Almost 100 years after the Cuvier-Geoffroy debate, Cornelius Ubbo Ariëns Kappers (1877–1946) introduced the concept of neurobiotaxis (Gk. νευρον, nerve + βίος, life + τάξις, arrangement) as the major law governing vertebrate brain development (Ariëns Kappers 1921). Neurobiotaxis theorizes that nerve cells migrate during development in the direction from which they receive stimuli. This point of view was discredited by Sperry (Sperry 1943) whose work on regeneration of the retinotectal pathways gave rise to the influential “chemoaffinity hypothesis” (Meyer 1998). The most famous antecedent for chemotaxis is the neurotrophic hypothesis of Ramón y Cajal used in explaining the guidance of growth cones towards their final targets (De Castro et al. 2007). Sperry’s hypothesis suggested the existence of unique molecular addresses (“nametags”) and precise connections within the central nervous system. However, proof for a synaptic nametag that matched axonal growth to their targets remained poor and was later superseded by other theories.

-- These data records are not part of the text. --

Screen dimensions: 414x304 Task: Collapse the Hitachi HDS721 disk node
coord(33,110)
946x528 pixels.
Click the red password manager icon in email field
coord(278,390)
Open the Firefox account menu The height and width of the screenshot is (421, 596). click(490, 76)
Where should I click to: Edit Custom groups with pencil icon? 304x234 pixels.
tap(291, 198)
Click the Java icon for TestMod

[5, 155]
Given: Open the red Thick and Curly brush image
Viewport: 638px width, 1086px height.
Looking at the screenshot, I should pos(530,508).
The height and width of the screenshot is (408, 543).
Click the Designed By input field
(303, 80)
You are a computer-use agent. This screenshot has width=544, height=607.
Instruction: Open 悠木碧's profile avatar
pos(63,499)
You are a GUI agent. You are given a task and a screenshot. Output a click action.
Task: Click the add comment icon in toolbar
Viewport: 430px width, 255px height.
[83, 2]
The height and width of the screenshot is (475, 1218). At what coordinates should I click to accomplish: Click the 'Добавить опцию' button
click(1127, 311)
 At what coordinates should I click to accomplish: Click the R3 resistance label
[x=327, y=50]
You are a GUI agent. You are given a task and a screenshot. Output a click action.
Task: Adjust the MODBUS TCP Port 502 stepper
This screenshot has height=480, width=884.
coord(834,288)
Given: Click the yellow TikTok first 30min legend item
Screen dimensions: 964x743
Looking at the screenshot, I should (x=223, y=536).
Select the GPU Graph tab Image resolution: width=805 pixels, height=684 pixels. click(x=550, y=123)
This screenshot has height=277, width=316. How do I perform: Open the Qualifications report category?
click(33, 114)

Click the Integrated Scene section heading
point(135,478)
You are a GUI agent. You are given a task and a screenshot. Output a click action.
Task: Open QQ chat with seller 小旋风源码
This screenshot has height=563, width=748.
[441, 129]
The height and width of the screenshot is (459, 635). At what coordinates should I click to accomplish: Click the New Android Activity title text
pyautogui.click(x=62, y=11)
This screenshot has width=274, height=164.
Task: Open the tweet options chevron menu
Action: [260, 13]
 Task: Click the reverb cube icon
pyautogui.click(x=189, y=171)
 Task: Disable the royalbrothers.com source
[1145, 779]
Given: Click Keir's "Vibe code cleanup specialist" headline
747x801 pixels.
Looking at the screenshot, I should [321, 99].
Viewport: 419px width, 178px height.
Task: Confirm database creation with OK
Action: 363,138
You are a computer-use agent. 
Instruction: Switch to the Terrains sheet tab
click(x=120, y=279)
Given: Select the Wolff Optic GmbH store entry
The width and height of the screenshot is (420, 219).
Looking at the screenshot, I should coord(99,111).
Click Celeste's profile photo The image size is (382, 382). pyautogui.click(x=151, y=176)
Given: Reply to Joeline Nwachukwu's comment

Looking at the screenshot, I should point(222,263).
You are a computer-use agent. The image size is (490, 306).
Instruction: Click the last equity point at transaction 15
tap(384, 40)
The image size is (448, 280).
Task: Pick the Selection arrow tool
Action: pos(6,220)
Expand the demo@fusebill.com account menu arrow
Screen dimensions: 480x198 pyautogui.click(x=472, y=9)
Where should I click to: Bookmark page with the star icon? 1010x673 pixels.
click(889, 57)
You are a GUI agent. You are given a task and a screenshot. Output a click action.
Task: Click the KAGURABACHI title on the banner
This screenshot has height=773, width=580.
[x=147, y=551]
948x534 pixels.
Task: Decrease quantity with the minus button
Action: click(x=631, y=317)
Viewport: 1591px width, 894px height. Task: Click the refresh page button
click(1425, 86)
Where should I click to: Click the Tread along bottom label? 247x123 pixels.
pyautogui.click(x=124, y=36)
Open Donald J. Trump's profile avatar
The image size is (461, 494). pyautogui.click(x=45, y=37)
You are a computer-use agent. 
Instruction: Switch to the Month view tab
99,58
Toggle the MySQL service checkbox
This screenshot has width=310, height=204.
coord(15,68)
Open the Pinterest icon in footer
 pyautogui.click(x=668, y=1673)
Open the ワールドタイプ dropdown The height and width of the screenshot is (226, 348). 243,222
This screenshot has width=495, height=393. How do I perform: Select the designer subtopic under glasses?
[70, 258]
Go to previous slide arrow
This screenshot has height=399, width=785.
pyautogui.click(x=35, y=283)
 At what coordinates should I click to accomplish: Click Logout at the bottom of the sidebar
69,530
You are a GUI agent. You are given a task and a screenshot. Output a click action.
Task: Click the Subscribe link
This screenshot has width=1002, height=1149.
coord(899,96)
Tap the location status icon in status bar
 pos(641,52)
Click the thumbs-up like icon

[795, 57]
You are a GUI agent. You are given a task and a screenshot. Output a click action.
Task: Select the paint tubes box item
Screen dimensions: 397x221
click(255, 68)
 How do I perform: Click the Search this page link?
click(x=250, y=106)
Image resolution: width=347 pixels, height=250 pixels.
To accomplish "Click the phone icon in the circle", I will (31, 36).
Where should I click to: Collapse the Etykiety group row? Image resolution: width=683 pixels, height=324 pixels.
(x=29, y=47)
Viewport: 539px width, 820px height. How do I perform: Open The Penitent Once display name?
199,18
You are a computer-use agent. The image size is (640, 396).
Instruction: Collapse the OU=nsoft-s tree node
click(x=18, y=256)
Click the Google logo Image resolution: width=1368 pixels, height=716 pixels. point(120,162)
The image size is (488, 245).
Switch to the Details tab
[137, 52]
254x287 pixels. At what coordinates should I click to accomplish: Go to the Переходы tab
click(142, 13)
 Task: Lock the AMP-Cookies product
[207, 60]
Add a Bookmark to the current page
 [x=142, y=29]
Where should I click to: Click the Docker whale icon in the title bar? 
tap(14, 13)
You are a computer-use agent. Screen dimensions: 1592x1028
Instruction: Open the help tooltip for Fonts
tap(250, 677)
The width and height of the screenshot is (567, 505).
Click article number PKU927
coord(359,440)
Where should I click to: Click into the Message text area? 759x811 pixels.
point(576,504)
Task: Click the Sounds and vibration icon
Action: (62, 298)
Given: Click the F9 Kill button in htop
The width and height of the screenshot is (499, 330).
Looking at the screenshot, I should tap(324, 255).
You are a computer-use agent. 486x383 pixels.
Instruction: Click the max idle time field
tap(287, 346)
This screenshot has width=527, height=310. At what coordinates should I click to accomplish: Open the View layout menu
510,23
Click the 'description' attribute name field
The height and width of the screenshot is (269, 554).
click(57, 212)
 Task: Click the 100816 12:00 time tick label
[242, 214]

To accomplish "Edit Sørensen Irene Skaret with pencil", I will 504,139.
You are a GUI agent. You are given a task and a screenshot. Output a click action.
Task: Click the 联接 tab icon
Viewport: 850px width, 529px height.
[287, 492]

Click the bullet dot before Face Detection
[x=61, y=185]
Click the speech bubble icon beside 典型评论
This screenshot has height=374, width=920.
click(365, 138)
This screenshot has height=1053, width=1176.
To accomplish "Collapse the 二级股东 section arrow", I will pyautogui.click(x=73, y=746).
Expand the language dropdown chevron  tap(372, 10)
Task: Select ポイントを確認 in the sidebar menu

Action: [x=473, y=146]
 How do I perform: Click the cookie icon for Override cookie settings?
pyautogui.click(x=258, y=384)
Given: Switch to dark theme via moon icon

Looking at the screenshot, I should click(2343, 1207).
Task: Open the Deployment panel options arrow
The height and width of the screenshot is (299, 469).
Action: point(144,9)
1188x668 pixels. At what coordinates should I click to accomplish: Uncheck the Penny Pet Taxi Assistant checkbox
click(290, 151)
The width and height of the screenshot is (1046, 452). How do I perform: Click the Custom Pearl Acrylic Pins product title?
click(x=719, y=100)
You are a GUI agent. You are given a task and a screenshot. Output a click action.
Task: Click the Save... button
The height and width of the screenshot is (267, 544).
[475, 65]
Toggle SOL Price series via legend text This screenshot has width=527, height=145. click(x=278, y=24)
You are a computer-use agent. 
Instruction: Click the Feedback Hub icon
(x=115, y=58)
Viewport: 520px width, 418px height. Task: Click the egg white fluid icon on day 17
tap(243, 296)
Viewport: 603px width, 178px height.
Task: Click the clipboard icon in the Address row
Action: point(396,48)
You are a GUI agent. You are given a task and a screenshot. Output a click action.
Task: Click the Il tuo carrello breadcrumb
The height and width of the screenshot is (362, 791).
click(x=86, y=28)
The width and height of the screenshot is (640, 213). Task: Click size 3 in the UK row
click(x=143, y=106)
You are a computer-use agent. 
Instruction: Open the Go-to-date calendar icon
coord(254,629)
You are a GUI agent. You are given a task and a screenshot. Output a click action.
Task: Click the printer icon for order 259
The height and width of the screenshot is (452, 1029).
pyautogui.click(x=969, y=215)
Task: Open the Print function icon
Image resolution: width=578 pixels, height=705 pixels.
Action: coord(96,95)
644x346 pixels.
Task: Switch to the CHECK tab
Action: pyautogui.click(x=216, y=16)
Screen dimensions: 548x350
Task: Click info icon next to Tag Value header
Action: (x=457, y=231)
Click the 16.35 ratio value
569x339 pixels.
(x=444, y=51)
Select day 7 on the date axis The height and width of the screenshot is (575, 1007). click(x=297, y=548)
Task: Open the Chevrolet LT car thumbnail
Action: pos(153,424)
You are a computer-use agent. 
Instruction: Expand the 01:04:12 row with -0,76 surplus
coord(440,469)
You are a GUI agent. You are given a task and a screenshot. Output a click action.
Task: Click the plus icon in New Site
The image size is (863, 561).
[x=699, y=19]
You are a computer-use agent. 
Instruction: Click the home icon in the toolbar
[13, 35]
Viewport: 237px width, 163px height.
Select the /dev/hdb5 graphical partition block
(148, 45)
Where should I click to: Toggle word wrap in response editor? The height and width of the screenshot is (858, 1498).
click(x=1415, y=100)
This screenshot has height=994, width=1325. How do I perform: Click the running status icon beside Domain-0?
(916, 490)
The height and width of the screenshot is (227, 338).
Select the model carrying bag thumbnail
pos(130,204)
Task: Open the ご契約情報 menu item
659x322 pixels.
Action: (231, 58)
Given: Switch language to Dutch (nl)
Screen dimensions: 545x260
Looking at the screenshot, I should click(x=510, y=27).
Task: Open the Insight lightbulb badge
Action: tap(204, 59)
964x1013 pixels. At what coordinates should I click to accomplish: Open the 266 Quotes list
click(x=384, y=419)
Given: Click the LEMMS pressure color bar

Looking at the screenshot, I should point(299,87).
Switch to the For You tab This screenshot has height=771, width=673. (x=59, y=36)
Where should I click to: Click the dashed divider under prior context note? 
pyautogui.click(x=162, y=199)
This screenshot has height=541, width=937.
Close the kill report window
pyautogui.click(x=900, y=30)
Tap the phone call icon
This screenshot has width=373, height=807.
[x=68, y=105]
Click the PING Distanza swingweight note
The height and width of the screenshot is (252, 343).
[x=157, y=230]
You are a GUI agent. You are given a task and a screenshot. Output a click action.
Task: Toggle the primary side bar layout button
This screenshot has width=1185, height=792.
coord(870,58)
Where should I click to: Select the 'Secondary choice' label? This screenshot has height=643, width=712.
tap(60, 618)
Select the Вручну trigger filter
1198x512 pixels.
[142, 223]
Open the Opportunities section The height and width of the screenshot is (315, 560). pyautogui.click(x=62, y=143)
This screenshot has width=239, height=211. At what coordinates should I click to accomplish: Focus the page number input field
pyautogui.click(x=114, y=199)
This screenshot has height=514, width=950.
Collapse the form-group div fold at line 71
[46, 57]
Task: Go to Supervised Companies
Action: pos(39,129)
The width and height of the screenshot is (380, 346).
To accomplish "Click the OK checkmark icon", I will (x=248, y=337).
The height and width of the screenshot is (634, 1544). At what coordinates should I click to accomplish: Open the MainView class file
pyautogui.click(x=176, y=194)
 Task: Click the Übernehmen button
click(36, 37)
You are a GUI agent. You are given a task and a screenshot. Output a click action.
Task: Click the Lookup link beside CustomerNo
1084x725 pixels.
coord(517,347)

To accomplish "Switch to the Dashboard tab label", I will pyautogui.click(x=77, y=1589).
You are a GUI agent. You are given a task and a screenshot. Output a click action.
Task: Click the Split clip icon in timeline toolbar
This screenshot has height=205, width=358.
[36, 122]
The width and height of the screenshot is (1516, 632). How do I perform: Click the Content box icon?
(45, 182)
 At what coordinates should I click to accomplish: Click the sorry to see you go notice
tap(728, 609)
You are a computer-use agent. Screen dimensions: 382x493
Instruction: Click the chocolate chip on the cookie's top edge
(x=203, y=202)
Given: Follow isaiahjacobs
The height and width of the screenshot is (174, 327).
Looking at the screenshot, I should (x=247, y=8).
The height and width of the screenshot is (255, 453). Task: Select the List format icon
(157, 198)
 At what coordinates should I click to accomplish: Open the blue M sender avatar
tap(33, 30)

Possibly the most influential developmental theory is that of chemical gradients (Linden 2007). This framework evolved from a multidisciplinary perspective that included embryology, computer sciences, and genetics. As with the chemoaffinity hypothesis, major limitations to this mechanism have been noted. Most significant among the objections is the fact that diffusion by itself is not an efficient patterning mechanism. As a zygote divides into a multicellular organism diffusing morphogens face the barriers of multiple cell membranes. The chemoaffinity hypothesis also leaves unaccounted the role of experience-dependent refinement of synaptic connections (Cline 2003).

References to chemical gradients persist till present with various modifications, e.g., the role of neuronal activity during development and the counterbalancing of signals by different chemical mediators (Turing 1952; Linden 2007). It is now known, for example, that gradients of Wnt3 molecules, counterbalanced by WPhrinB1-EphB, control the structuring of elements required to convey spatial information from the eye to its terminal cortical fields (Schmitt et al. 2006). Similarly, opposing gradients of EphA and ephrin-A control the dispersion of clonally related neurons as they assemble into cortical columns (Torii et al. 2009). Computer models emphasize that the crucial conditions for pattern formation are local self-enhancement and long range inhibition (Gierer 1981). The fact that physical-chemical process could be reduced to the forces of attraction and repulsion was probably first theorized during the nineteenth century by du Bois Reymond (Sulloway 1979). Competition lies at the heart of pattern formation. If one competing force is too strong, form disappears into featureless homogeneity. Patterns emerge when the size of the field becomes larger than the range of the activator.

Another influential idea regarding developmental constrains is the rule or law of associative learning espoused by Donald Hebb (1949). His theory about the operation of the brain is often paraphrased as: “Neurons that fire together wire together.” Hebbian learning appears limited to the stabilization of existing synapses within cell assemblies. The resulting pattern of neurons connected through conjoint activation provides for memory traces called engrams. A major limitation of Hebbian precepts and some of the previously mentioned theories is that they apply to the microscopic realm and are foreign to both macroscopic and evolutionary considerations.